Hi,
kenna wrote:Which of these two algorithms would be more efficient? Or would it simply be a matter of taste?
The first algorithm would be more efficient (less context switches), although I'd use "A A A A B B C C". This is what I call "variable time slice scheduling" where all threads get one time slice each and a thread's priority determines the length of it's time slice. The algorithm used in the scheduler for this can easily be O(1).
You are correct about delta time though - with 100 running threads and an average of 20 ms per thread, each thread would have to wait for almost 2 seconds before it gets CPU time again. This makes it very bad for higher priority threads (e.g. threads that deal with the GUI).
The second algorithm is what I call "variable frequency scheduling" - each thread gets the same length time slices (e.g. 1 ms) but higher priority threads get time slices more often. This is worse for efficiency but better for high priority threads. However, it's extremely difficult (impossible?) to implement this as an "O(1)" algorithm - you end up searching through a list of threads to find out which thread should be run next.

§ §

APPLY WHAT YOU READ ->
(a) In the forum post about thread scheduling, what name does the writer give to the second algorithm?
(b) In the forum post about thread scheduling, take everything from "The first algorithm" down to "with the GUI)." and write it out again with "CPU time" swapped for "processor time".
(c) Extend the forum post on thread scheduling, picking up right after its final sentence.

SUPPLIED MATERIAL ->
§ §

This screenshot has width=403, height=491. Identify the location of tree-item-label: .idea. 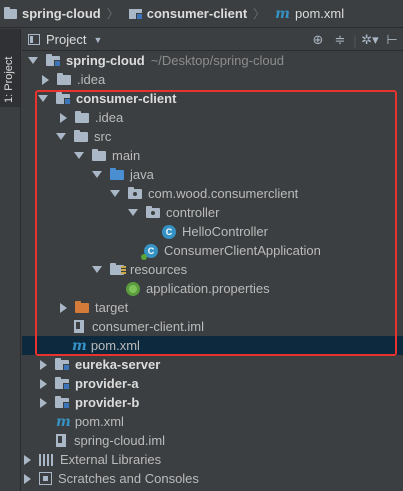
(92, 80).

§ §

TASK RESULTS ->
(a) Variable frequency scheduling.

(b)
The first algorithm would be more efficient (less context switches), although I'd use "A A A A B B C C". This is what I call "variable time slice scheduling" where all threads get one time slice each and a thread's priority determines the length of it's time slice. The algorithm used in the scheduler for this can easily be O(1).
You are correct about delta time though - with 100 running threads and an average of 20 ms per thread, each thread would have to wait for almost 2 seconds before it gets processor time again. This makes it very bad for higher priority threads (e.g. threads that deal with the GUI).

(c)
There are also other algorithms. For example, the "highest priority thread that can run does run" algorithm is much better for very high priority threads (e.g. IRQ handling threads in my OS, and perhaps the GUI and threads that handle user interfaces). This algorithm is also easy to implement as "O(1)".
So, which algorithm do I think is best? Honestly, none of them (or more specifically, all of them).
What I do is split things up into 4 groups (or "scheduling policies"). Policy 0 is for very high priority threads and uses the "highest priority thread that can run does run" algorithm. Policy 1 is for high priority threads and uses the "variable frequency" algorithm. Policy 2 is for normal threads and uses the "variable time slice" algorithm. Policy 3 is for idle threads and also uses the "variable time slice" algorithm.
Each thread has a policy, and a priority within that policy. You could think of this as a 10-bit number, where the highest 2 bits determine the policy and the lowest 8 bits determine the priority within that policy.
The scheduler makes sure that it's always running threads from the highest priority policy. For example, if it's running a thread that belongs to Policy 2 and a thread from Policy 1 becomes ready to run, then the currently running thread is pre-empted.
Within each policy this may not apply. If a policy 0 thread is running and a higher priority policy 0 thread becomes ready to run, then the currently running thread will be pre-empted. However, if a policy 1, 2 or 3 thread is running and a higher priority thread in the same policy becomes ready to run, then the currently running thread won't be pre-empted.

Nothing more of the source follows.